On March 22, 2022, Esther María Rojas Krugger defended her master’s thesis. Prof. Dr. Sarajane Marques Peres supervised her. Esther worked with a comparative study between neural network-based and count-based approaches applied on anomaly detection in business process event logs.
Abstract: Process mining aims to use event data to obtain useful information about the processes related to these events. Its main task is process discovery, that aims to create a model that represents behavior occurring in the organizations processes. However, anomaly behaviour occurring in processes makes process discovery challenging, because anomalies impact event logs. On the one hand, the anomalies detection task is important because they can indicate fraud or errors in information systems, thus, the organization can make decisions based on these detections. On the other hand, the anomalies treatment/filtering task is essential to improve process discovery. There are several approaches for anomaly detection in event logs, including neural networks-based and count-based approaches. In the literature, some of those are state-of-the-art approaches in anomaly detection but have not been evaluated for the treatment/removal of anomalies aiming to improve model discovery. Also, some state-of-the-art approaches for the treatment/removal of anomalies aiming to improve discovery have not been evaluated in the anomaly detection task. Therefore, there is a gap between these two tasks. That gap was addressed in this research through a comprehensive comparative study. The goal of this research was to identify which approaches are suitable for the detection of three types of anomalies (skipping activity, activity insertion, activity switching), considering their capabilities to perform the two tasks. This research was carried out through quantitative and qualitative analyzes applied to thirty artificial events logs. These analyzes showed the advantages, disadvantages and limitations of the approaches under the presence of three types of anomalies in the event log. It was found that some approaches did not handle two challenges effectively: classifying normal cases whose traces are infrequent, and classifying cases that execute loop behavior. Furthermore, in this research was studied which approaches best deal with these challenges. This comparative study is important for process mining as it can provide a basis for organizations to decide to use one or another approach according to specific characteristics of their problem
You can access the complete thesis here (in Portuguese).
The evaluating board of this work had the following researcher:
- Prof. Dr. Sarajane Marques Peres (chair) – USP
- Prof. Dr. Flávia Maria Santoro – Faculdade Intelli
- Prof. Dr. Edson Emílio Scalabrin – PUC-PR

• • • • • • •

Tasks for this exercise:
- 1) According to the thesis announcement, how many artificial event logs did the quantitative and qualitative analyses cover?
- 2) From the thesis announcement, return the passage starting with "On March 22, 2022, Esther" and going on through "process event logs.", copied word for word.

Information given:

• • • • • • •

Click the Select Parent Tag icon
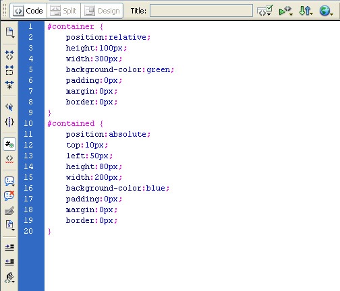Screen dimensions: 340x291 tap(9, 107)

• • • • • • •

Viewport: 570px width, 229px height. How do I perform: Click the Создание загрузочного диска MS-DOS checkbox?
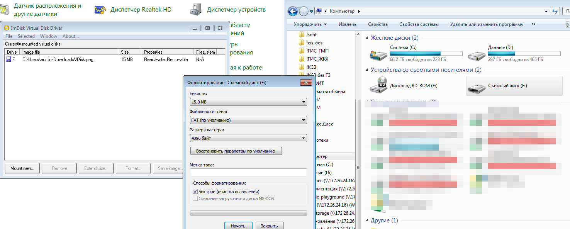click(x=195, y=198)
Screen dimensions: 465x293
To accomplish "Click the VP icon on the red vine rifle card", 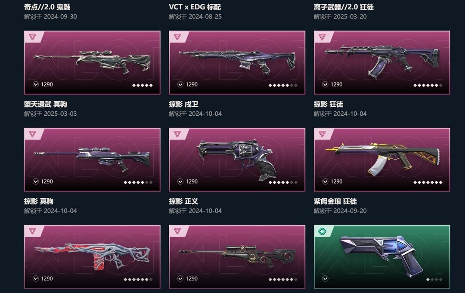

• • • • • • •

Solutions to each task:
- 1) Thirty

- 2)
On March 22, 2022, Esther María Rojas Krugger defended her master’s thesis. Prof. Dr. Sarajane Marques Peres supervised her. Esther worked with a comparative study between neural network-based and count-based approaches applied on anomaly detection in business process event logs.